平山周吉氏の新著『昭和史百冊』(草思社)は、そんな人に格好の読書案内の書である。
100冊とあるが、実際は400冊に上る。著者の長年にわたる読書の蓄積を基にしたものだが、それにしてもよくもこんなにたくさんの本を精読したものだと感心する。
「日本はなぜ開戦したのか」などの章ごとに、著者が必読と考える「定本コーナー」に、ここ10年間、月刊誌や週刊誌に執筆してきた書評を合わせて案内する。
読書案内は、何より本の選択が重要だ。著者の基本姿勢は、左右のイデオロギーやこれまでの定説にとらわれず、昭和史の真相とその歴史的な意味に迫ろうというもの。定本の中には、有名な本が抜けていることも承知の上で、自分の目を信じて選んだという。
大戦とそれを境にした大きな変化を扱ったものが中心となるのは当然としても、専門研究者からジャーナリスト、日曜歴史家の本まで幅広く目配りし、読みやすい本が選ばれている。
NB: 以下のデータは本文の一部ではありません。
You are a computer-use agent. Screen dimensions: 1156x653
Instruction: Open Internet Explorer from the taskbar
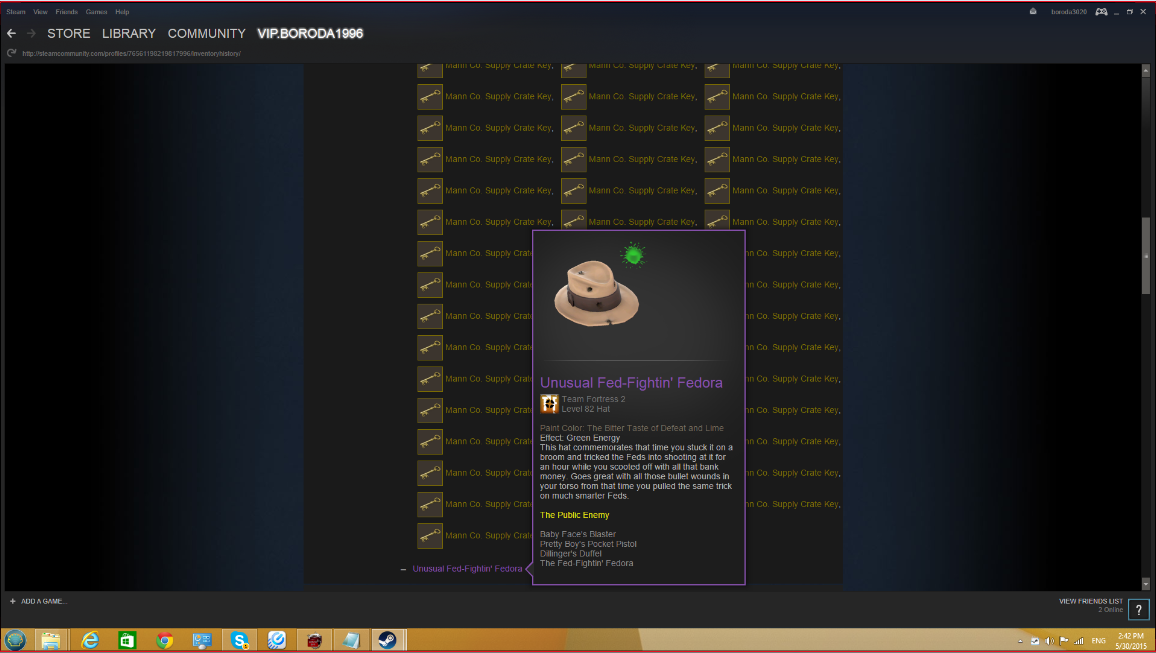(90, 640)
歴史の書き換えは昭和でも進んでいるが、書評コーナーではそういった最近の注目本が網羅されている。
田島道治『昭和天皇拝謁記――初代宮内庁長官田島道治の記録・第一巻』(岩波書店)などはその代表で、「昭和史の書き換えは本書の完結と同時に必至だろう」とまで述べている。司馬遼太郎賞を受賞した片山杜秀『未完のファシズム――「持たざる国」日本の運命』(新潮選書)は2012年刊行の比較的新しい本だが、定本コーナーに入っている。
その選択に異議なし!である。
もちろん、本書を読んで何かすっきりとした昭和史の展望が得られるというものではないし、著者の意図でもない。中には森の中の迷路に入り込んだと感じる人、あるいはそれなりの展望が見えてくるという読者もいるだろう。
いずれにしても、膨大な昭和史本の中で、それぞれのテーマや問題意識に従って、どの本を読んでおくべきかが、明らかになるのはありがたいことだ。
それがさらなる昭和史の真実に迫るステップとなることを著者は望んでいる。